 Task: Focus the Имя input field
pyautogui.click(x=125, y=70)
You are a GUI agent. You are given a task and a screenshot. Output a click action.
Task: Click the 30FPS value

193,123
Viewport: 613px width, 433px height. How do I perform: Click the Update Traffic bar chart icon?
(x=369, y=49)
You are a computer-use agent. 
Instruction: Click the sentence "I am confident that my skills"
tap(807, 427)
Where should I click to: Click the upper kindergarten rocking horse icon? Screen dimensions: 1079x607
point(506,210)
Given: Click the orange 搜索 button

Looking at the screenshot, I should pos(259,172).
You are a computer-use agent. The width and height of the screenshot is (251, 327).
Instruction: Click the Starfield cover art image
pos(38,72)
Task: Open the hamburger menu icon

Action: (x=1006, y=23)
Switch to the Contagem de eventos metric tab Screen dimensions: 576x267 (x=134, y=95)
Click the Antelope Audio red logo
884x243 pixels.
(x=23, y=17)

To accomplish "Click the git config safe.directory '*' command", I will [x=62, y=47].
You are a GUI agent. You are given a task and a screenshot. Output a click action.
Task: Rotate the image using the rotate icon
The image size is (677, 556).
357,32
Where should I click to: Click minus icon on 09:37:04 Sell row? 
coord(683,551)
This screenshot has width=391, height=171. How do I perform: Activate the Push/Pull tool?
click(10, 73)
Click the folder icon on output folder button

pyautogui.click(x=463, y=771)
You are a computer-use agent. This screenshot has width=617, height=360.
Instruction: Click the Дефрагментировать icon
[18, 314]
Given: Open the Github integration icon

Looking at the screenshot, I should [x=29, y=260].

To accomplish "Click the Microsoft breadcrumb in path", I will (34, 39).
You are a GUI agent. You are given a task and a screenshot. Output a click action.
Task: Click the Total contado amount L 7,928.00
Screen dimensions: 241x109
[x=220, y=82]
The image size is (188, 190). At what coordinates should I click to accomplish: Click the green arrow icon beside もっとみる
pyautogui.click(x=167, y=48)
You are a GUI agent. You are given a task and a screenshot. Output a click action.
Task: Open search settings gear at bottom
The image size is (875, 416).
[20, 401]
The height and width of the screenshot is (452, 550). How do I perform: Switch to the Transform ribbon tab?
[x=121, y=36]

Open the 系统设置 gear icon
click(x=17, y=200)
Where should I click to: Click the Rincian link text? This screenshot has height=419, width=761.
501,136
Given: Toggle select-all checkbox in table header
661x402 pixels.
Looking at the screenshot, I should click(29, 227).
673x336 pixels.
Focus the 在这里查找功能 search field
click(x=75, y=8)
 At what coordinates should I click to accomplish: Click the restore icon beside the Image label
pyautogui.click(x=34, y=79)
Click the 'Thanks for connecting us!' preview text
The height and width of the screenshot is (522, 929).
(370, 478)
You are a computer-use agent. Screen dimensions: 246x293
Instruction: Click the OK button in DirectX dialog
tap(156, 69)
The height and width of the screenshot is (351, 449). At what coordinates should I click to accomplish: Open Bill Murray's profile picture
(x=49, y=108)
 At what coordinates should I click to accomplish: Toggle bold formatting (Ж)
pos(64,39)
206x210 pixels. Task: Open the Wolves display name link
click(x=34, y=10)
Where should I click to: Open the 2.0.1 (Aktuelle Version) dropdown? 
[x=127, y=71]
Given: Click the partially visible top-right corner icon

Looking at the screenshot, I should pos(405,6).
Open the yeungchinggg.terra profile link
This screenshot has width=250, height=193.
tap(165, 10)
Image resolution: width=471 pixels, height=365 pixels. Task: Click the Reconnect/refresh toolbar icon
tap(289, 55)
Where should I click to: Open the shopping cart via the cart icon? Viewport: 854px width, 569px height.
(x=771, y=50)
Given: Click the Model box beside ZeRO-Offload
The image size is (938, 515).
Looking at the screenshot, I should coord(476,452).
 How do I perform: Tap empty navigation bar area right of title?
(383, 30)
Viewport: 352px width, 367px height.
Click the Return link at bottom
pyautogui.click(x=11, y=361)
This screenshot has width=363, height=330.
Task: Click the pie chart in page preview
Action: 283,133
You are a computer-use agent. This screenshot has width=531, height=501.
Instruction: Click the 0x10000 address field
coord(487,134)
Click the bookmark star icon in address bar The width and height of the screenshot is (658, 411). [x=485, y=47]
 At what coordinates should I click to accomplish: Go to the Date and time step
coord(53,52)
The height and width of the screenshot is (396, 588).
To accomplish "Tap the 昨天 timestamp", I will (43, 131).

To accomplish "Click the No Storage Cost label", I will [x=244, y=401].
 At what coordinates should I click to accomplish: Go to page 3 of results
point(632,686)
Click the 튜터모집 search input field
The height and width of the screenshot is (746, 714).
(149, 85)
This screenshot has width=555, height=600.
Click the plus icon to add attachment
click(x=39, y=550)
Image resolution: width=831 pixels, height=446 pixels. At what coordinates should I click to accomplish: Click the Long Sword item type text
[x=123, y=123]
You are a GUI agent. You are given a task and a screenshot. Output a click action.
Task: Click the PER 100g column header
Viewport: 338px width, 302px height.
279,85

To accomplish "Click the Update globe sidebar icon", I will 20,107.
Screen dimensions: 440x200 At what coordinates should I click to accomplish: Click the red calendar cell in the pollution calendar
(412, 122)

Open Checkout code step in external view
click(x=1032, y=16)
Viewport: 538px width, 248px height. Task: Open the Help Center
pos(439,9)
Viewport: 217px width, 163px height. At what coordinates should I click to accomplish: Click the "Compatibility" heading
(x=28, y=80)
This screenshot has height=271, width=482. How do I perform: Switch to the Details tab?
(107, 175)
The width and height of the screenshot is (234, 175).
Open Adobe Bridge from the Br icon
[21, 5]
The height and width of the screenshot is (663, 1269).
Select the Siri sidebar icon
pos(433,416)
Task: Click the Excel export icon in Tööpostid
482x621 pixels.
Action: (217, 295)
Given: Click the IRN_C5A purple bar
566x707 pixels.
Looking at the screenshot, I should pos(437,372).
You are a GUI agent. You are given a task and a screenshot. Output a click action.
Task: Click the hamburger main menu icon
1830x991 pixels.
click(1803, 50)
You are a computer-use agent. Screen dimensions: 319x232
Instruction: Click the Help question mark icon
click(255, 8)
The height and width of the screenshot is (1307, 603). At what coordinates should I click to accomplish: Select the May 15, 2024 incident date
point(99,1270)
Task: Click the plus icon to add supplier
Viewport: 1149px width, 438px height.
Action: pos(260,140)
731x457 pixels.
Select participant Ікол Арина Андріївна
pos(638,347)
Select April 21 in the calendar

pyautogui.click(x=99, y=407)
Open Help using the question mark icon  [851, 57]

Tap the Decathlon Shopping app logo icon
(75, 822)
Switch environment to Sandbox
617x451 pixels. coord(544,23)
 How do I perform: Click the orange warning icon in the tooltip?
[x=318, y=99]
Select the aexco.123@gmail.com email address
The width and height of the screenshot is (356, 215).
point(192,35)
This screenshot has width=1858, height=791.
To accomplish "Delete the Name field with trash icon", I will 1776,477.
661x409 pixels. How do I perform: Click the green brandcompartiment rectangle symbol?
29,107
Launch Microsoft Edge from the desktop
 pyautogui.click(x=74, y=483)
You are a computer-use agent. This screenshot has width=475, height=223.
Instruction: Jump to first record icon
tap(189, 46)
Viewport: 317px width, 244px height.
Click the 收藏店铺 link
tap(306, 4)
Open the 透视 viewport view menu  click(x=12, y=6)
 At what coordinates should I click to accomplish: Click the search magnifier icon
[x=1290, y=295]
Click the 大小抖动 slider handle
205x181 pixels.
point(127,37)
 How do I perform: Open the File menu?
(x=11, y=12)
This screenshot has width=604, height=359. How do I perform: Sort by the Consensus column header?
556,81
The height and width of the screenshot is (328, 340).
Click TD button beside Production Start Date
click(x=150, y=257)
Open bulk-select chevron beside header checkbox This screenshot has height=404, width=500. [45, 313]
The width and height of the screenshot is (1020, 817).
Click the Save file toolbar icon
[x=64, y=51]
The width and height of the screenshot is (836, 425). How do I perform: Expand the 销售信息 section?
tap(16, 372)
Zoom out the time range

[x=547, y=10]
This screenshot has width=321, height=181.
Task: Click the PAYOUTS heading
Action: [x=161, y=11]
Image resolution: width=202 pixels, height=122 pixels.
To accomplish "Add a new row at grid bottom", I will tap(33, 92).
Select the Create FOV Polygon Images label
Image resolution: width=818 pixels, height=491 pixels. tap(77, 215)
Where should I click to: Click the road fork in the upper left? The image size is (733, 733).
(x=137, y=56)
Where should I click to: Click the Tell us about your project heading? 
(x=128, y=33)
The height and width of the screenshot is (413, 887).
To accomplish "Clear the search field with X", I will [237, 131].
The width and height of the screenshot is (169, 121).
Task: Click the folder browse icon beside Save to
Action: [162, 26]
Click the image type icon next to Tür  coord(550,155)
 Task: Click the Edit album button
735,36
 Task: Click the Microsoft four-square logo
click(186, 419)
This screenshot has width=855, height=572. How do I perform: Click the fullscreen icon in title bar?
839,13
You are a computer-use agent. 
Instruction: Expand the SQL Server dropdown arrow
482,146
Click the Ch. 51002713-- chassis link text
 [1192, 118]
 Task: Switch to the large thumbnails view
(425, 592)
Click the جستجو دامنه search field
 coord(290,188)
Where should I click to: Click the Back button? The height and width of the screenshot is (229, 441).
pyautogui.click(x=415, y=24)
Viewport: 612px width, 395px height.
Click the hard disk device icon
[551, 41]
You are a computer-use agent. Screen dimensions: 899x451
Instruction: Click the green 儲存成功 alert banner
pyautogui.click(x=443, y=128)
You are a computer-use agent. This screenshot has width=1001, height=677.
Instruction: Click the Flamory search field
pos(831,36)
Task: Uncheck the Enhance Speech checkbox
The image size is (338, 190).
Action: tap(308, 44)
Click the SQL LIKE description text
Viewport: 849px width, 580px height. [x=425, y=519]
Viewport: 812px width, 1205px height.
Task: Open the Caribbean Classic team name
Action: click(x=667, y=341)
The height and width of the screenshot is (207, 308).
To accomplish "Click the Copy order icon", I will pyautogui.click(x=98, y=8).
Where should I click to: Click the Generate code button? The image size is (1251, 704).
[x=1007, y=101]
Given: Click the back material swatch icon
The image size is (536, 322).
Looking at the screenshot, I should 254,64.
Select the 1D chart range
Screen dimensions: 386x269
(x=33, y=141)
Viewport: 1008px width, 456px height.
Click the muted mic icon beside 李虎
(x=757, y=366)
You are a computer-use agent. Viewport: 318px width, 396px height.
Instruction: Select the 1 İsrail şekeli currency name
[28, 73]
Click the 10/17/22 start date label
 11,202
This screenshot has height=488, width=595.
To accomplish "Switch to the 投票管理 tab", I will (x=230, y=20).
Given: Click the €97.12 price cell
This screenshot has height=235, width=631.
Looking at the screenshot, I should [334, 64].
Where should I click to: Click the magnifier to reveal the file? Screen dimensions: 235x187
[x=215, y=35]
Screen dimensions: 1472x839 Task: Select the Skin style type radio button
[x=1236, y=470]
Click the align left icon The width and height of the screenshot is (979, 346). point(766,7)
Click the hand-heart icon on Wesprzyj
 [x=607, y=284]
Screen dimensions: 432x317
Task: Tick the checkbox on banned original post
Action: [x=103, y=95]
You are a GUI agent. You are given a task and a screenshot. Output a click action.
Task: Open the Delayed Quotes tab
☆ ☆ ☆ ☆
Check the listing above for "computer". Show every line where it turns up.

**Completed exercise:**
You are a computer-use agent. 
You are a computer-use agent. The width and height of the screenshot is (251, 327).
You are a computer-use agent. This screenshot has width=617, height=360.
You are a computer-use agent. Screen dimensions: 246x293
You are a computer-use agent. This screenshot has width=531, height=501.
You are a computer-use agent. Screen dimensions: 319x232
You are a computer-use agent. This screenshot has width=475, height=223.
You are a computer-use agent. 
You are a computer-use agent. Screen dimensions: 899x451
You are a computer-use agent. This screenshot has width=1001, height=677.
You are a computer-use agent. Viewport: 318px width, 396px height.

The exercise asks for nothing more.